WORK REQUEST
Drop all pictures and repeat exactly the lines from the line holding "Select the sitemap icon in the sidebar" through the end of the records.

(Collection entries)
┄┄┄┄┄┄┄┄┄┄
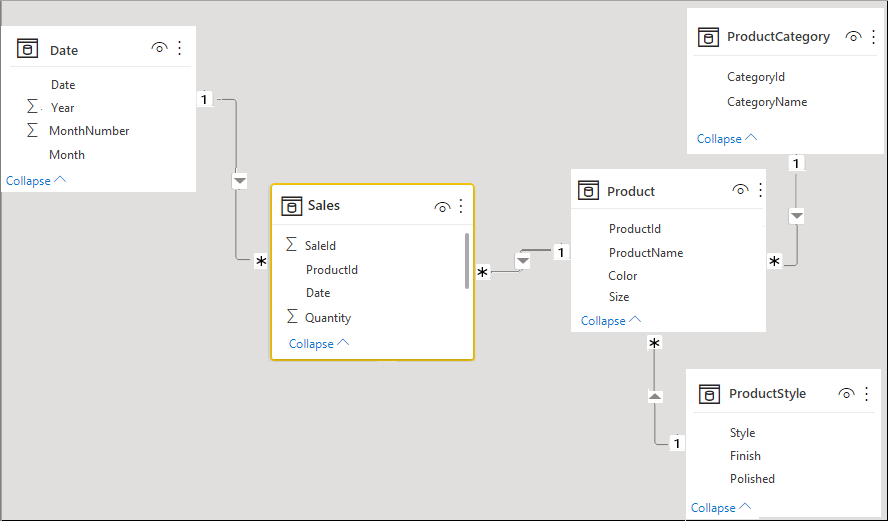Collapse the Product table card
888x521 pixels.
611,321
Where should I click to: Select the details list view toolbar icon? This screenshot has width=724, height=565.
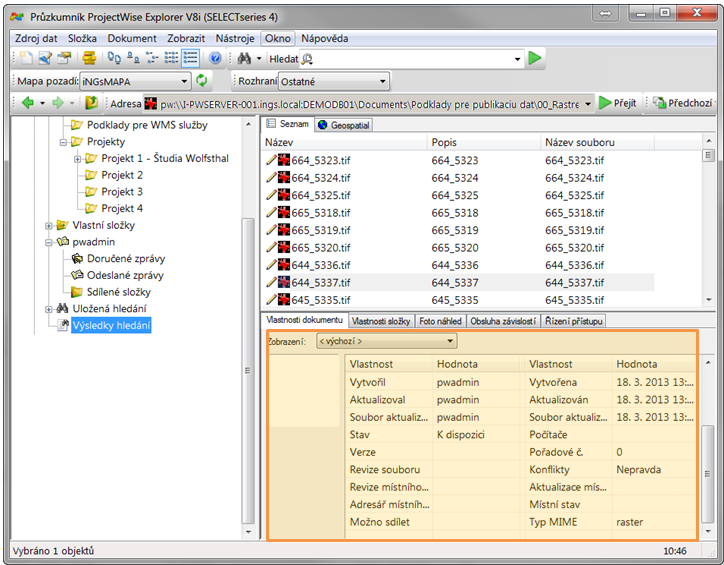pyautogui.click(x=191, y=59)
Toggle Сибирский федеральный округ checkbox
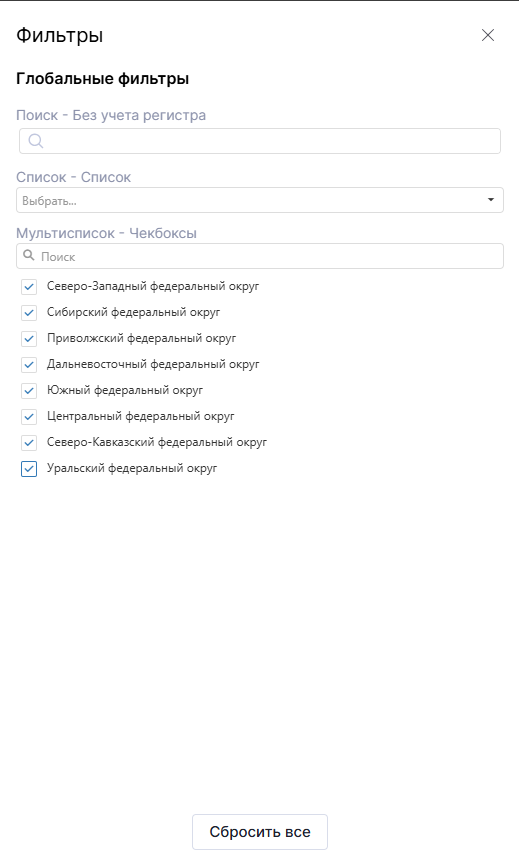 (x=29, y=313)
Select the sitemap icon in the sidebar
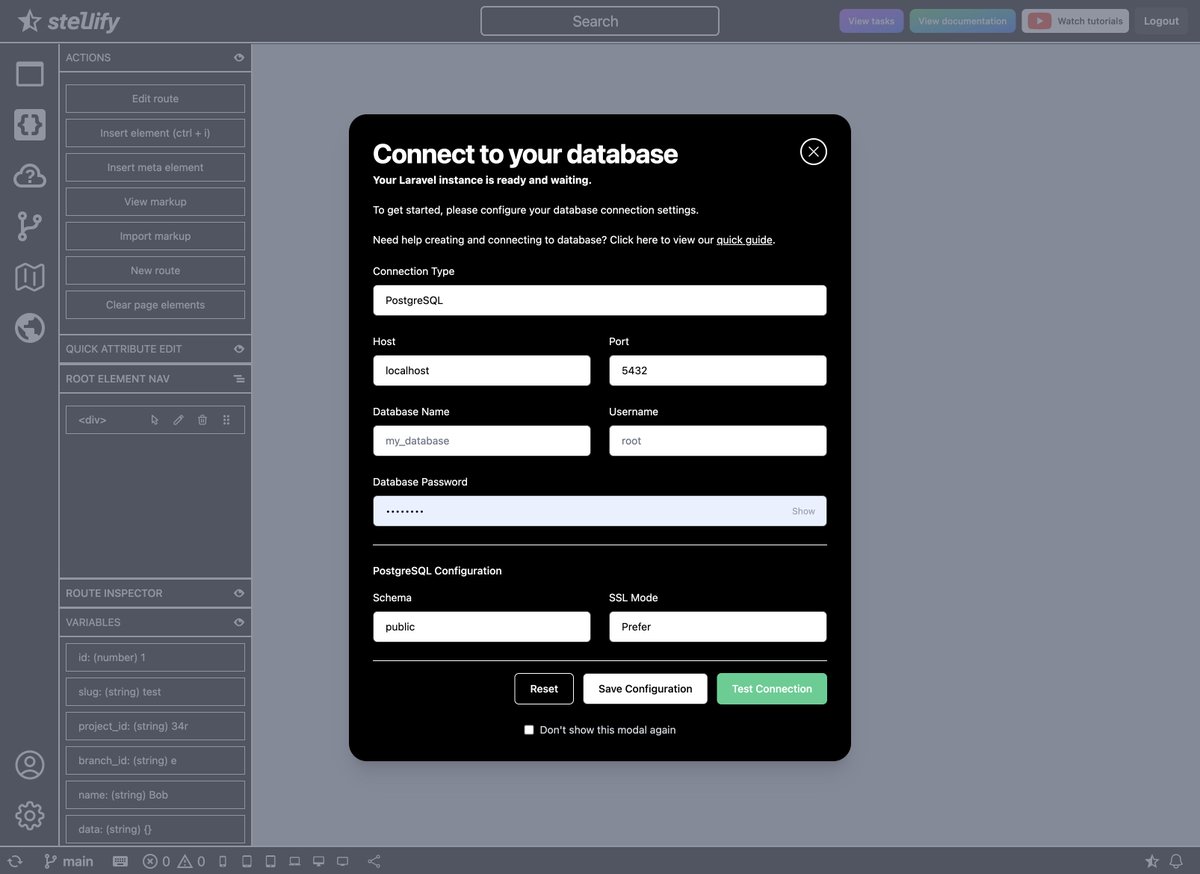Image resolution: width=1200 pixels, height=874 pixels. (x=29, y=277)
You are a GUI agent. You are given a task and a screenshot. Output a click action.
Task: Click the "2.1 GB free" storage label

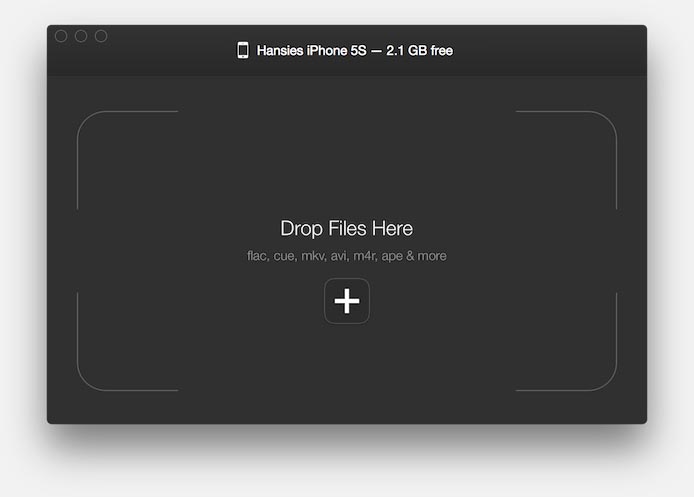(419, 50)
┄┄┄┄┄┄┄┄┄┄
PROBLEM SOLUTION
Select the sitemap icon in the sidebar
Image resolution: width=1200 pixels, height=874 pixels. (x=29, y=277)
You are a GUI agent. You are given a task and a screenshot. Output a click action.
Task: Click the "2.1 GB free" storage label

(419, 50)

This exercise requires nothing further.